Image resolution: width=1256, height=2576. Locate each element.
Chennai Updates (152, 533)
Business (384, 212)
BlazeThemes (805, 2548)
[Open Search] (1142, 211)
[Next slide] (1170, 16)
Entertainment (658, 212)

→ **EXERCISE OBJECTIVE**: Reproduce the entries exactly. Every word has to stay the same.

→ **RESPONSE TO THE EXERCISE**:
Image resolution: width=1256, height=2576. Locate each element.
Chennai Updates (152, 533)
Business (384, 212)
BlazeThemes (805, 2548)
[Open Search] (1142, 211)
[Next slide] (1170, 16)
Entertainment (658, 212)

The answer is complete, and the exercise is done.